The most expensive component of the whole device - the smartphone microscope - costs less than $50. The device could detect minuscule amounts of norovirus in both purified water and reclaimed wastewater, which is very dirty. Tap water, on the other hand, was prone to error. “We do not think it will be a problem to treat the water to remove chlorine before performing our method,” says Yoon.

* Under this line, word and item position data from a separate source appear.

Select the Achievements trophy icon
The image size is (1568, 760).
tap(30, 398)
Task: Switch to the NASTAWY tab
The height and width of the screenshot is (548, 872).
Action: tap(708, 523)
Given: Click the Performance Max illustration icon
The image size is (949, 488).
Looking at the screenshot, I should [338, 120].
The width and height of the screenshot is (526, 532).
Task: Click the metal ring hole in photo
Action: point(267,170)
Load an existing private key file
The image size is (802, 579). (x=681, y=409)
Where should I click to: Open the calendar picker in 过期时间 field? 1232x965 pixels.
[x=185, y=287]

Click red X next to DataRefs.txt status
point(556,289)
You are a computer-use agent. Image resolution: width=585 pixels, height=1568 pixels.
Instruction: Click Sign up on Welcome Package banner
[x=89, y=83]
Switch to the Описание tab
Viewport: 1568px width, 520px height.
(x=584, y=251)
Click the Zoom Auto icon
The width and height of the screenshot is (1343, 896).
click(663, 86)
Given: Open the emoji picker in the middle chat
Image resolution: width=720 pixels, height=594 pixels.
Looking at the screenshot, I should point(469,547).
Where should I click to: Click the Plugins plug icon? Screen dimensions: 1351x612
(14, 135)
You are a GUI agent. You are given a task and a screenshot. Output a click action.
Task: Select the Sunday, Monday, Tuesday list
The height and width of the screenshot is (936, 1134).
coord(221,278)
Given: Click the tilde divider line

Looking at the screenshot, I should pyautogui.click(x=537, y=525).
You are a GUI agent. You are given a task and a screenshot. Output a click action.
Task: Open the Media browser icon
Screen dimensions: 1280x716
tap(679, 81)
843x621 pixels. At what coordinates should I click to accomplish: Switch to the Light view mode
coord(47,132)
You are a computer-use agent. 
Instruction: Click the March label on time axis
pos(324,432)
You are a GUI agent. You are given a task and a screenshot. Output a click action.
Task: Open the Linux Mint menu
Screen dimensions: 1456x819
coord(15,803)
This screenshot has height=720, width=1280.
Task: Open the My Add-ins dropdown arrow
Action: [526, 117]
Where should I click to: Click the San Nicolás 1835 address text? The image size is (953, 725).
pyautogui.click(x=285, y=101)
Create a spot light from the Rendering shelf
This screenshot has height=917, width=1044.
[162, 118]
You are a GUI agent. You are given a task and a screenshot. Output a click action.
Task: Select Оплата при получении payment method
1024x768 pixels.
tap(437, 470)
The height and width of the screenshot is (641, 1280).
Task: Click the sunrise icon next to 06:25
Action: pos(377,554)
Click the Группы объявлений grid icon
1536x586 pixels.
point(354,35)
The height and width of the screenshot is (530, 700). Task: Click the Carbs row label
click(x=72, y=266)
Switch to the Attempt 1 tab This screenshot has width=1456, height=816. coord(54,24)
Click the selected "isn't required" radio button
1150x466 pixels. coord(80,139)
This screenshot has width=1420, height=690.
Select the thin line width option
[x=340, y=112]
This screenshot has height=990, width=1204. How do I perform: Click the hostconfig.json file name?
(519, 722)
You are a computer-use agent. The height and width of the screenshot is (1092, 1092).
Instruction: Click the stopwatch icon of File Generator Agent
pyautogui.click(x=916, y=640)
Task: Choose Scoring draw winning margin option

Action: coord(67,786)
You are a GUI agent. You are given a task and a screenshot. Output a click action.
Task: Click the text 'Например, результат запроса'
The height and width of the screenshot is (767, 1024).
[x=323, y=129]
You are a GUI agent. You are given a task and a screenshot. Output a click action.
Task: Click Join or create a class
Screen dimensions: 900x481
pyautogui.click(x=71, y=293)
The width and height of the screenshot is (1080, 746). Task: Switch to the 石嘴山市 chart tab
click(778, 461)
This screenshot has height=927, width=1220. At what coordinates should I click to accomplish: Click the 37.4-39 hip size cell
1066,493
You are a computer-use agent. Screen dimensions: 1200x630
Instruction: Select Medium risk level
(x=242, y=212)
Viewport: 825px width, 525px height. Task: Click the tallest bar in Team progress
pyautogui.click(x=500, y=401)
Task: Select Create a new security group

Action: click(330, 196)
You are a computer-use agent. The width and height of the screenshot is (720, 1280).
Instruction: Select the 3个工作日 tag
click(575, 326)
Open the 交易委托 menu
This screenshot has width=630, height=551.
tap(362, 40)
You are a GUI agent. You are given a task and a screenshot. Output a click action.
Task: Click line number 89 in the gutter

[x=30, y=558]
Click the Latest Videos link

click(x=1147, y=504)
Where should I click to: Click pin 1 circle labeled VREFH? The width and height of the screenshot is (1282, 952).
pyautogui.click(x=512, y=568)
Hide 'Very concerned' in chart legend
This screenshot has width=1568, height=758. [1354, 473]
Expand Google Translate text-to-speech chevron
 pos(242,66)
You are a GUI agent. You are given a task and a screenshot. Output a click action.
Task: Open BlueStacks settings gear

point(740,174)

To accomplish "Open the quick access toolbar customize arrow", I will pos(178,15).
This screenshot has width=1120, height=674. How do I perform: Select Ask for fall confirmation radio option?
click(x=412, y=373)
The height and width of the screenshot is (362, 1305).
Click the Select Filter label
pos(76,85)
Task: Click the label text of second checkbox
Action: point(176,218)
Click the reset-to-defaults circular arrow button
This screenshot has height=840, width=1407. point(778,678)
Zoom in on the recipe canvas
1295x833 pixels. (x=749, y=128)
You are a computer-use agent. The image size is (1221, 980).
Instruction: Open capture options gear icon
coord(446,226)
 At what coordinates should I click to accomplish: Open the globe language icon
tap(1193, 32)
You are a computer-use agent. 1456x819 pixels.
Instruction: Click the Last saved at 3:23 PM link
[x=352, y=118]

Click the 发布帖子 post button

The researchers are now expanding the scope of their research and are working on using their smartphone-based device for diagnosing norovirus infections in patients at an earlier stage than is currently possible. Early detection, says the team, might also help curb the spread of disease in isolated, crowded situations like cruise ships, where distinguishing between a run-of-the-mill upset stomach and a norovirus infection could guide quarantine efforts or expedite getting a passenger to a port for treatment. In the future, the team also hopes to expand their smartphone monitoring platform to detect other hazards, such as potentially cancer-causing chemicals.